Schließlich geht es darum, die Ansprüche und Bedürfnisse vornehmlich jugendlicher Konsumenten zu bedienen, und diese legen wachsenden Wert auf eine nachhaltige Ausrichtung. Ein Thema, das in der Vergangenheit allenfalls am Rande eine Rolle gespielt hat, nun aber auch für die Anbieter der Veranstaltungstechnik immer wichtiger wird. Ein durchaus guter Nährboden also für die Prolight + Sound, solchen Entwicklungen entsprechenden Raum zu geben. Anders als für die Musikmesse, der schlussendlich die demogra­fische und mediale Entwicklung zum Verhängnis geworden ist. Für Jugendliche hat Musik heute eine andere Bedeutung als noch für deren Eltern. Musik ist einfach da und kann überall konsumiert werden, hat also großteils ihren Reiz verloren.

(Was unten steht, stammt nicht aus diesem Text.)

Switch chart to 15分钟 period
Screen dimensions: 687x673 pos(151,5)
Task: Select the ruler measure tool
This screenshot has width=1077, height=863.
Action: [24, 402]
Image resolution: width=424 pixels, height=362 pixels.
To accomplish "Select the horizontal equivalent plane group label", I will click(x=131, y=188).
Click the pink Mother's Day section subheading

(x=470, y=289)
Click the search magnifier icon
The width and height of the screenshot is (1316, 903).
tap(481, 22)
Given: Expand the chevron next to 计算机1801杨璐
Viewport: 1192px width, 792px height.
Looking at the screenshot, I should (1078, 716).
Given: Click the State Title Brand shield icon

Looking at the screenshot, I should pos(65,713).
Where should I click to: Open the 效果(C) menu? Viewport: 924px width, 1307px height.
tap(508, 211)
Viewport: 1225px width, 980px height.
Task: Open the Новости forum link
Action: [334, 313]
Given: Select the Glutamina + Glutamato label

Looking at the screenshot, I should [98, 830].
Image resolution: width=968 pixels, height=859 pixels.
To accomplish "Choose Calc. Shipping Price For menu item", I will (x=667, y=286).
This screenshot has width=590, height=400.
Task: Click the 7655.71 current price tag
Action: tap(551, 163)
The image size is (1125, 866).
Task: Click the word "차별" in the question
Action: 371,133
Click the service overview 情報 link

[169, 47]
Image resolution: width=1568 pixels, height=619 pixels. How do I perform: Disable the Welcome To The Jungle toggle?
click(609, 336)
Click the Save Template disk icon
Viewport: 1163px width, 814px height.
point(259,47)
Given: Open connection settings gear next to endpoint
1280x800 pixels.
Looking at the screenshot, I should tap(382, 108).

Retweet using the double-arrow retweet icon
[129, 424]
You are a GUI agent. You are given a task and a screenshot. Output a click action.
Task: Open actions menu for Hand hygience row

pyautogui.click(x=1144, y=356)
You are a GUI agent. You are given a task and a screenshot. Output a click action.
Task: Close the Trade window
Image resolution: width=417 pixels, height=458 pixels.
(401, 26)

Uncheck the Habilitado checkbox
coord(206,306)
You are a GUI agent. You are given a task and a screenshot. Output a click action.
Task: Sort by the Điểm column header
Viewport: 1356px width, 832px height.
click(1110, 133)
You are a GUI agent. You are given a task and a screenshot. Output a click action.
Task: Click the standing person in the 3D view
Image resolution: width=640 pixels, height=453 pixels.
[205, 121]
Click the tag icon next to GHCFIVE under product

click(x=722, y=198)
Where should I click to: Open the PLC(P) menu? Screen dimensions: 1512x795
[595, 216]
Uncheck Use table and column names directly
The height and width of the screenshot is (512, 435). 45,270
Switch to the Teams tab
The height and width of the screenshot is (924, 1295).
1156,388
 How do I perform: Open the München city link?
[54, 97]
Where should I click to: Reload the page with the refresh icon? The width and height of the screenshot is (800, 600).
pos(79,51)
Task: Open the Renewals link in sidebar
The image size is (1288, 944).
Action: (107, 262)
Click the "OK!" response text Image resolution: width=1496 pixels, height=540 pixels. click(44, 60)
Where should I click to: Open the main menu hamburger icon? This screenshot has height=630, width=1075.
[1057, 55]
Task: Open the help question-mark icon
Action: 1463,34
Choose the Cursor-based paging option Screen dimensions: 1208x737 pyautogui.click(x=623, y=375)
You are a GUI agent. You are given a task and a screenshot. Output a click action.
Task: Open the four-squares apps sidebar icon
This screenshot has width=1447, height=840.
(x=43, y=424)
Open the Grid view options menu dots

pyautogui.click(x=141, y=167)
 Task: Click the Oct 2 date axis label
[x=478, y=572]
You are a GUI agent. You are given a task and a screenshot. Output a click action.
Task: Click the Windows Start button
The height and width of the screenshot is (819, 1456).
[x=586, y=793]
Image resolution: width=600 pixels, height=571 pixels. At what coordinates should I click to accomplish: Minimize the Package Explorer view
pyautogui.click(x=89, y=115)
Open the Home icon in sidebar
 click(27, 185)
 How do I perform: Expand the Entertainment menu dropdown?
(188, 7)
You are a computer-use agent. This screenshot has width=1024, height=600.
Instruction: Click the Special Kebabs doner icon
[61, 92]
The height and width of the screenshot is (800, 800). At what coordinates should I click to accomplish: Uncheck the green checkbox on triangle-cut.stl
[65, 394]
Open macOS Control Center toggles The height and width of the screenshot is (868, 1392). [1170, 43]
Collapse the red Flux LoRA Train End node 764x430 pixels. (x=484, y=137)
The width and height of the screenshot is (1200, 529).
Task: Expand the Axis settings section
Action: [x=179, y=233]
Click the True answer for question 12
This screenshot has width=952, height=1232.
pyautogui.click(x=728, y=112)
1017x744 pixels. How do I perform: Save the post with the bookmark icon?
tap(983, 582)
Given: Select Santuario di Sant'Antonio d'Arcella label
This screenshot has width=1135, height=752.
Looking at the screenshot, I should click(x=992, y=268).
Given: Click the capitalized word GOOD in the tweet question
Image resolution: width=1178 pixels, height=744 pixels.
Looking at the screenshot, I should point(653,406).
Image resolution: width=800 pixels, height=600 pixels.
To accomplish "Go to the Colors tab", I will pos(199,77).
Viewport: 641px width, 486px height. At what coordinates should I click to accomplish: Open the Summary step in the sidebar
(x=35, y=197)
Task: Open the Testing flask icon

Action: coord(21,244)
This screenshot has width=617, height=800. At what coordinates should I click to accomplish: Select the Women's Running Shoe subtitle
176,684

Musikbegeisterte wiederum informieren sich im WWW und scheuen darob eher den zusätzlichen Aufwand eines Messebesuchs. Konsequent daher, die Prolight + Sound ohne Musikmesse weiterzuführen.

Als Sequel ihrer selbst

Einen ersten Einblick in die Neugestaltung des Messe-Frankfurt-Portfolios konnten Besucher der Prolight + Sound (PLS) 2022 gewinnen. Schließlich gilt die PLS weltweit als eine der Leitmessen für Veranstaltungstechnik und genießt daher auch bei der Geschäftsleitung der Messe Frankfurt große Bedeutung. Bespielt wurden heuer die beiden großen Hallen 11 und 12 sowie etwas Freigelände mit ­Außenbühnen. Mit kolportierten 20.000 Besuchern ist die PLS 2022 weit hinter ­gewohnten Zahlen zurückgeblieben, und auch die Absenz einiger großer Aussteller dürfte langjährigen Besuchern aufgefallen sein. Immerhin hat sich die teilnehmende Branche aber recht umtriebig gezeigt und so manche Überraschung in Form neuer Produkte aus dem Hut gezaubert, auch wenn diese sich bei genauer Betrachtung meist als sanfte Weiterentwicklung entpuppten. 

Vom Showfaktor her kommt das Publikum wie gewohnt in den Ebenen der Halle 12 auf seine Kosten, sind dort doch die Beleuchtungs- und Bühnenausstatter zu finden, die es auf ihren Bühnen gerne so richtig ­krachen lassen. Halle 11 hingegen konnte mit ihrem Mix aus Pro-Audio, DJ-Equipment und dem einen oder anderen Instrumentenhersteller weniger überzeugen und offenbart noch einiges an Optimierungsbedarf für das kommende Jahr. Alles in allem bleibt ein Wechselbad der Gefühle, das die Freude über die physische Wiederkehr einer wichtigen Fachmesse mit der betrüblichen Aussicht auf eine ungewisse Zukunft verquickt. Letzten Endes wird es vom Engagement sowohl der Aussteller als auch der Besucher abhängen, wie die Zukunft der PLS aussieht. Einen Veranstaltungszeitraum für das kommende Jahr gibt es jedenfalls schon, es ist der 25. bis 28. April 2023.

Neuheiten auf der Prolight + Sound 2022

  • Austrian Audio 

Nicht mehr ganz neu, aber trotzdem ein PLS-Höhepunkt ist das edle Mikrofon OC818 der AKG-Nachfolgefirma Austrian Audio, mit dem ganz bewusst des AKG-Klassikers C414 gedacht werden soll. Als Spitzenmodell wird das OC818 großteils von Hand gefertigt.

  • Electro-Voice 

Electro-Voice, seit 2006 unter dem Dach von Bosch ­Security beheimatet, bringt mit dem aktiven Monitorlautsprecher PXM-12MP einen kompakten, aber absolut praxistauglichen Beitrag zu gutem Bühnensound.

  • GLP 

Der Bühnenschweinwerfer Impression X5 von GLP kommt nun auch in kompakter Ausgabe und soll sich
wie der große Bruder für blitzschnelle Bewegungen und Zooms eignen. Der neue XDC1 und zwei Produkte der ­Fusion-Serie runden das Programm ab.

  • Global Truss 

Eine vollkommen neuartige Bühnentraverse in Form einer DNA-Helix kommt von Global Truss. Neben der ungewöhnlichen Formgebung soll auch erhöhte Stabilität für die DNA-Traverse sprechen, die in verschiedenen Längen erhältlich ist und in Wunschfarbe lackiert werden kann.

  • Robe

Gleich fünf neue Produktlinien stellte Robe auf der PLS vor: Painte, TetraX, iBeam 250, Spikie+ sowie die Calum­ma-Serie der Robe-Marke Anolis. Diese kamen in einer spektakulären Bühnenshow zum Einsatz, die auch dem neuen Robe-Endorser Hans Zimmer gefallen hätte.